電動バイクの駆動系についての考察

電動バイクの駆動系には通常永久磁石式同期電動機を使うため、モーターと後輪はベルトドライブで連結されている。モーターは回転子が永久磁石で、周りに回転磁界を作るコイルが固定されている形式である。

これに対し、ダイレクトドライブ(DD)という形式はシャフトに回転磁界を作るコイルを固定し、周りに回転する永久磁石を置き、これに車輪を直接付ける方式である。アウタロータ構造とも呼ばれる。日本R&Dの坂下善行氏の話ではDDは電気自動車には採用されているが、バイクの場合は下記理由で市販のガソリンエンジンバイクを改造するだけのベルトドライブ方式を採用しているそうである。

(1)変速機構なしで、段差を越えるなどのトルクを確保するにはモータを大きくしなければならず、重量が増し、バネ下重量が重くなり、操縦安定性、乗心地に悪影響を与える。

(2)モータ自身の耐振性能も要求される。

(3)バイクのサスペンションブ、レーキ、ホイールも新規に開発しなければならない。

坂下善行氏は新素材が出てくればDDが当たり前になるだろうという。例えば永久磁石のアルニコ磁石→サマリウムコバルト磁石→ネオジウム鉄磁石は大体20年周期で世に出てきており、ネオジ磁石も実用化して大体20年になるので、そろそろ次世代磁石が登場してもおかしくないそうである。

そういえばパソコンのハードディスクのボイスコイル・モーターはイットリウムやスカンジウムなどの希土類で作られた永久磁石を使っているという。一般のフェライト磁石より強力だそうである。電動車にも使われるようになるのだろうか。

鉄芯素材も、従来のケイ素鋼板の積層と異なる燒結系のものも出始めているし、鉄鋼メーカもケイ素鋼板の性能の向上、コストの低減に力を入れているそうである。特に国内鉄鋼メーカは高張力鋼板や電磁鋼板のような付加価値の高い素材に照準を絞っているので、こちらについても期待されるとのこと。

グリーンウッド氏は新素材が出なくとも、小型DDを2輪駆動バイクに使ったら、バネ下重量が増さずに済み、かつ付加価値が増してかえって売れるかもしれないとも思う。カーブを曲がる時の前輪・後輪の回転差がでないように、ヒンジは両輪の中間に置くことになるのだろうか?
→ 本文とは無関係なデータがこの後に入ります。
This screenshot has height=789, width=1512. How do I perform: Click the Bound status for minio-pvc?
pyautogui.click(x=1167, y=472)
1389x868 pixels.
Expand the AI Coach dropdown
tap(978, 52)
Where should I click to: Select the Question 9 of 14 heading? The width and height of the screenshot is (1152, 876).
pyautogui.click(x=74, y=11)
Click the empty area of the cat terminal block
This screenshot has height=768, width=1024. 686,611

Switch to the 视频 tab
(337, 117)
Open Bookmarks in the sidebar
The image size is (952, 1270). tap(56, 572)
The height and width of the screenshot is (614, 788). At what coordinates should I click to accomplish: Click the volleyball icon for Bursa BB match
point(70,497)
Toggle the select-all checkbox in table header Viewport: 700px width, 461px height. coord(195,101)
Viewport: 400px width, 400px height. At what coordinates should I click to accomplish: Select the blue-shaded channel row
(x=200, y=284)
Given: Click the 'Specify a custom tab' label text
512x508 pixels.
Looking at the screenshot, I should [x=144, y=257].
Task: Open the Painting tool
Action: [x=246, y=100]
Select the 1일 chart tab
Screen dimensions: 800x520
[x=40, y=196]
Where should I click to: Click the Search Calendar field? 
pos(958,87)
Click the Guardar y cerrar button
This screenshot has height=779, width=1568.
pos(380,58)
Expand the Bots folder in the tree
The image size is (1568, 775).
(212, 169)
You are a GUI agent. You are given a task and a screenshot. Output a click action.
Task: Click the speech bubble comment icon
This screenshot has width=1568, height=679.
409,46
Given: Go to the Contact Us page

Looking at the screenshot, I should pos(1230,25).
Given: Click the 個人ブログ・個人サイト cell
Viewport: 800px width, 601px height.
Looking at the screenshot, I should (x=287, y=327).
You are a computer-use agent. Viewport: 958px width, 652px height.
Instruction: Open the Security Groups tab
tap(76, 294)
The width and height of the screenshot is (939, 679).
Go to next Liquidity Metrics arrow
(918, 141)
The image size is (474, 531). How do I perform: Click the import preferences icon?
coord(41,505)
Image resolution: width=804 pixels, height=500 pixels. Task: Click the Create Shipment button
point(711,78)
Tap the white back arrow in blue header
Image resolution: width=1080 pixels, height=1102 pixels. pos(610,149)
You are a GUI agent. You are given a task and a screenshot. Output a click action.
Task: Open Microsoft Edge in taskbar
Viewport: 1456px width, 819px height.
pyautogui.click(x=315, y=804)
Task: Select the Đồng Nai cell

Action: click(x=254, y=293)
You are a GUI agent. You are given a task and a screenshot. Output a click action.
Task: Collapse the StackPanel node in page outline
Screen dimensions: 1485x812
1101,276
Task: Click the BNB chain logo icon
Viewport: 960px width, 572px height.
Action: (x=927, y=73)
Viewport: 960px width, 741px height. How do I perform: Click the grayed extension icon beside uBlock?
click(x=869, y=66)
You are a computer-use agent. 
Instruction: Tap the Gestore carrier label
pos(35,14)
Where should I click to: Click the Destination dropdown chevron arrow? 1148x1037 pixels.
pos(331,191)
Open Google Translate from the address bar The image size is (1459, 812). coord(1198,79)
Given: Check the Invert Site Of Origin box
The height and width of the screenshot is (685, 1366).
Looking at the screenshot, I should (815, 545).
またバネ下重量を増さないためにディスクブレーキのディスクのようなものに磁石をつけて、回転磁界を発生させるデバイスはディスクブレーキのブレーキパッドのように作り、これを車体の方に固定する。こうするとリニアモーターの原理のように駆動力がディスクに発生する。路面によって車輪が上下動を繰り返すと磁場がダンパーのように働いてくれるのではという面白いことも生じる。通常のモーターでは容易な永久磁石とコイルの間隔を狭く保持することが困難になるので新規な機構を開発する必要があるだろう。

電動バイクという新しい概念の車がでてくるとデザインが落ち着くまでいろいろなアイディアが試されるのであろう。米国の”ジンジャー”など少し奇抜すぎるが、新しい発想を試すには専門家が縦の組織にこもっていては難しいのではないか。プロジェクト組織で取り組まねば前にすすまないであろう。コストはどうしても始めはかかるが練れてくれば下がるものである。